By admin on August 28th, 2007 0 comments yet. Be the First

640719172_l.jpg It used to be the case that people of religious backgrounds married only within the boundaries of their faith, but in our increasingly diverse society it is becoming more common for couples to push those constraints. With marriage now uniting couples of different races and cultures more than ever, are mixed faith weddings also as accepted?

It does, of course, depend on the religions in question. While the Churches of England, Scotland and Wales and Free Churches are accepting of inter-denominational marriage, there is still a stigma attached in many churches. Jewish marriages taking place with strict practices and within a synagogue require any non-Jewish soon-to-be-wed to convert. Also, though the Roman Catholic church has relaxed it’s rules and you now do not have to convert to marry, the clergyman will ask you to sign a statement that all children resulting from the marriage will be brought up within the faith. So, is all this leading to an acceptance of mixed faith weddings, or is religion the last stand on marriage?
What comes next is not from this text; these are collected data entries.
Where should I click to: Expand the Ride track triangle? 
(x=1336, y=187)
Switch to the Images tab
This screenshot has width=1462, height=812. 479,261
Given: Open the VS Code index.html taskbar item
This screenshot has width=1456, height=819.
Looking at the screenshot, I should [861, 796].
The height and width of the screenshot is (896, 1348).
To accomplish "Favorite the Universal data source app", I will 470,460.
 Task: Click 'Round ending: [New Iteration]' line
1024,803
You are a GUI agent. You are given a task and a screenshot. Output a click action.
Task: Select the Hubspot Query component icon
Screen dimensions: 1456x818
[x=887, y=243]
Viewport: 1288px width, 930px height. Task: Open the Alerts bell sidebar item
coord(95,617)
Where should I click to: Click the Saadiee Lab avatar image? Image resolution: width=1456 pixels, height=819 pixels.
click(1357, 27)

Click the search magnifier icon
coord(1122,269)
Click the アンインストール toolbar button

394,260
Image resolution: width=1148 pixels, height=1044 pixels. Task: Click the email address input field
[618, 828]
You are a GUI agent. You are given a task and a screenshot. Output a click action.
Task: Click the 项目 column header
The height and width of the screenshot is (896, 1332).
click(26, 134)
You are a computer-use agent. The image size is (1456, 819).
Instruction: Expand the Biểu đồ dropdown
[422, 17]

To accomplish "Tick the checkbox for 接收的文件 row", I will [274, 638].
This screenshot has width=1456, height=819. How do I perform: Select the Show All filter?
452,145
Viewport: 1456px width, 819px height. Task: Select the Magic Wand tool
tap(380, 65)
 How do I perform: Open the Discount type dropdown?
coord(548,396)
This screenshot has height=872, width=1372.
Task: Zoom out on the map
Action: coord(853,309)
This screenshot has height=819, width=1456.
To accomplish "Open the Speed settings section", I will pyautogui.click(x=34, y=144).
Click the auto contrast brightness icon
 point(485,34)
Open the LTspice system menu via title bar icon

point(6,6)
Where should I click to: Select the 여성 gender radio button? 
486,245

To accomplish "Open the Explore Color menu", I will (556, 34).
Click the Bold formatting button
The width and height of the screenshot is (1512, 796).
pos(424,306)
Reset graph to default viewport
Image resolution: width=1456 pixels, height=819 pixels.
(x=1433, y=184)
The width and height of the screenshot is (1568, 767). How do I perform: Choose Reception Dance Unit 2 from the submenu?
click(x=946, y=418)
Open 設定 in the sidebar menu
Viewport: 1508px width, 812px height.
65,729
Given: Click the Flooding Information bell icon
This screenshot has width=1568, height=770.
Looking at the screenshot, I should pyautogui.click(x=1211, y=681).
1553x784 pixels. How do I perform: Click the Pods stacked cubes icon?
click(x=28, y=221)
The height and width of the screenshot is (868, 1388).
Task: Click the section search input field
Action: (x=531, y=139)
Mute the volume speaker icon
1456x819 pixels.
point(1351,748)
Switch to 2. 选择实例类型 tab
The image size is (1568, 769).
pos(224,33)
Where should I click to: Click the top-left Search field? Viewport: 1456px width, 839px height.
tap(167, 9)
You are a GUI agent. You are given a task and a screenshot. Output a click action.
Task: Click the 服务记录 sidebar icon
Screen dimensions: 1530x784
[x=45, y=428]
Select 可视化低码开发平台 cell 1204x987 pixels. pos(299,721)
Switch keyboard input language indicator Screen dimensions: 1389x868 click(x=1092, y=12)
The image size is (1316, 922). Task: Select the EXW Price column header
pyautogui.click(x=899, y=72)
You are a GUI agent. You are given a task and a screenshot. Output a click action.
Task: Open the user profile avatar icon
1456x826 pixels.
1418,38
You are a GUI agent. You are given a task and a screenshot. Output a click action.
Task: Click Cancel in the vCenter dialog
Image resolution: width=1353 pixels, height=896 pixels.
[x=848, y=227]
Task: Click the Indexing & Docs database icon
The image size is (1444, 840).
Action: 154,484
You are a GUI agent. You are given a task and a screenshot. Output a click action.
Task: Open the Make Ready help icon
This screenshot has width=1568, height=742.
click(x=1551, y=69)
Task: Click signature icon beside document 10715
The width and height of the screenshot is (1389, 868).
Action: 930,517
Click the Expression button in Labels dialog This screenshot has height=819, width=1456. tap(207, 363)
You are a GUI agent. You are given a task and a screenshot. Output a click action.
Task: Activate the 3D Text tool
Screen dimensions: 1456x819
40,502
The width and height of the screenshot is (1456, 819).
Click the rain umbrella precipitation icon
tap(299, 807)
While civil weddings are another forum entirely, religious ceremonies to bless a marriage are a personal and committed union, not only to your partner but to your religion. But when two people fall in love, what are the options for those of differing religions?

One is obviously for a compromise on one partner’s behalf. While this might seem easy if one is not religious, it seems a hugely giving commitment. Not only are you allowing your faith’s wedding traditions to take a back seat, but if you are required to convert you are taking on a whole new belief system. A stunning gift to any partner, but not one to be taken lightly.

The other option is of course for a mutual compromise. While it seems unheard of to many, there are couples out there who have differing religious views and whose relationship is unmarred. The best option it seems is civil ceremony, respecting the faith of both parties and still allowing a celebration of marriage.

In my experience, I’ve seen many couples stay true to their personal beliefs and still come out the other side fulfilled. While faith still plays a part in the marriage of those I’ve seen, the respect and love for each other allows their differences to exist together. I can’t help but hope that I’ve been afford a view of the future of mixed faiths. A harmonious one.

Religion is often a tricky topic, but it seems that maybe, just maybe, sometimes it can fit into any loving relationship, no matter the trials. How you make it fit into your wedding is entirely up to you. Oh, and your husband of course.